PROBLEM TO WORK ON
Check every line of the entries below for the word "Dubberke", then give only the number of lines that have it.

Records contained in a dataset
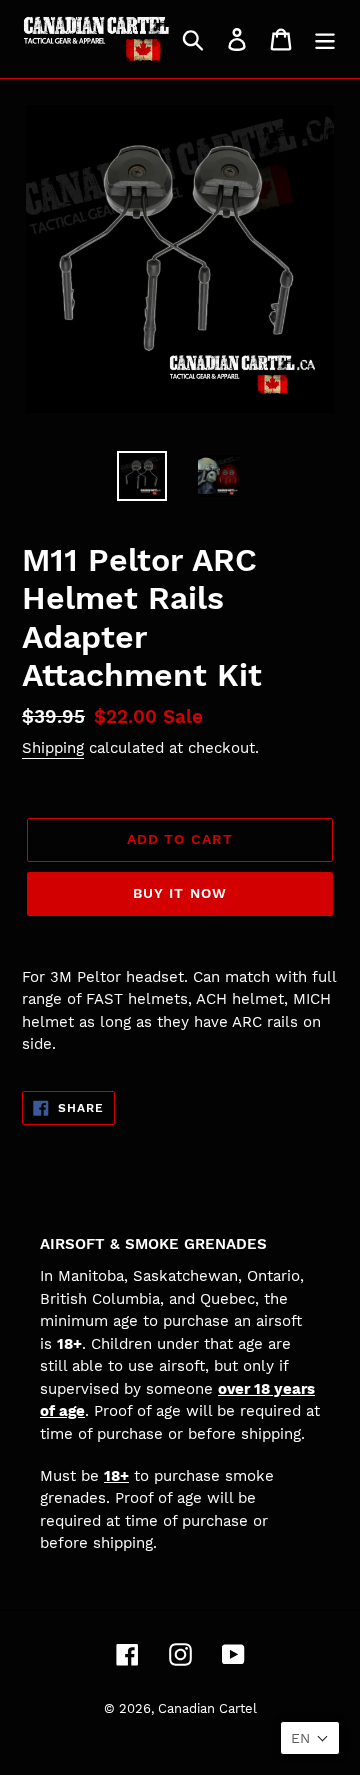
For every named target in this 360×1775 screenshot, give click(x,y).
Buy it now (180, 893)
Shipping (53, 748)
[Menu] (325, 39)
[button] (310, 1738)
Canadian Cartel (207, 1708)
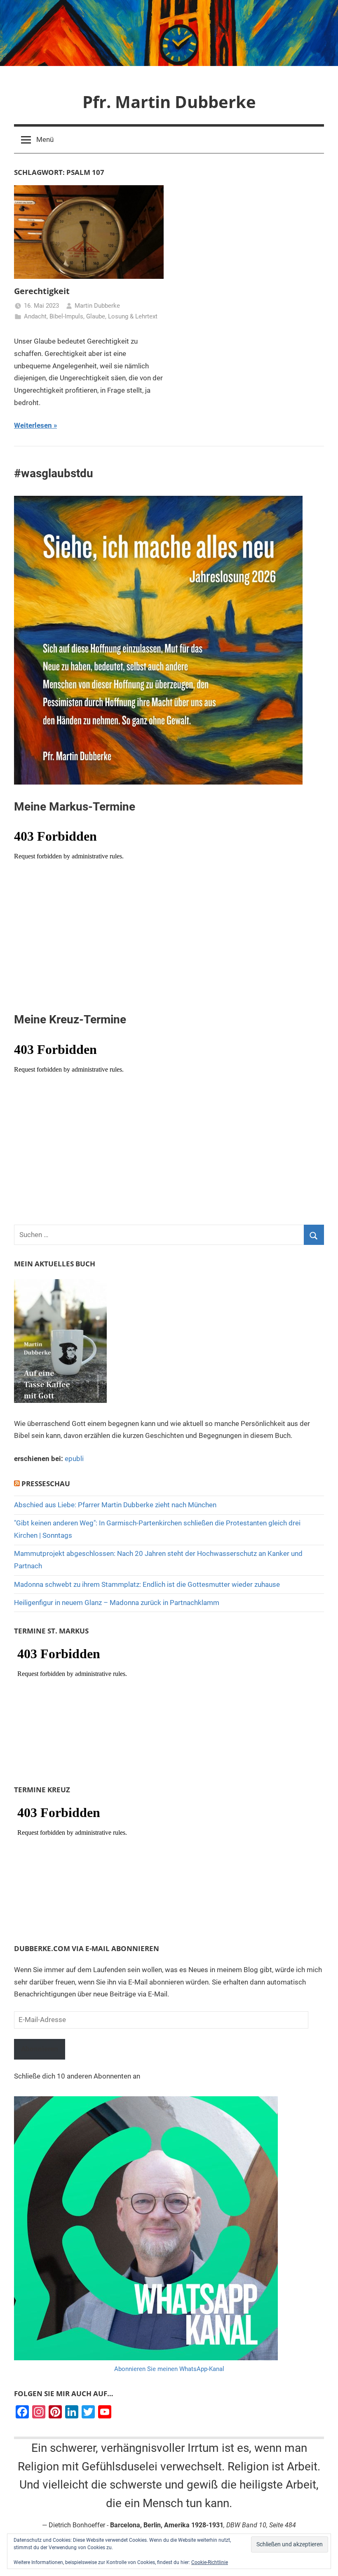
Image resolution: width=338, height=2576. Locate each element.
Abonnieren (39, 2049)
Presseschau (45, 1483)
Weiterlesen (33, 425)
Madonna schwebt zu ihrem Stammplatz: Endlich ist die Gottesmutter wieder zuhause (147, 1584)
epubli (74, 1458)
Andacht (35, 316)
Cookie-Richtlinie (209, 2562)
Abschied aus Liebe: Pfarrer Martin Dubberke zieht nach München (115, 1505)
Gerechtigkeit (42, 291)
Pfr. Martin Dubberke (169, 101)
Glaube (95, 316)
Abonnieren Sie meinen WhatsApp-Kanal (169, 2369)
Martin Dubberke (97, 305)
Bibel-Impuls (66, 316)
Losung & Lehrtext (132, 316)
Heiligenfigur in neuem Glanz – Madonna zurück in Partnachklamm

SOLUTION TO THE PROBLEM
3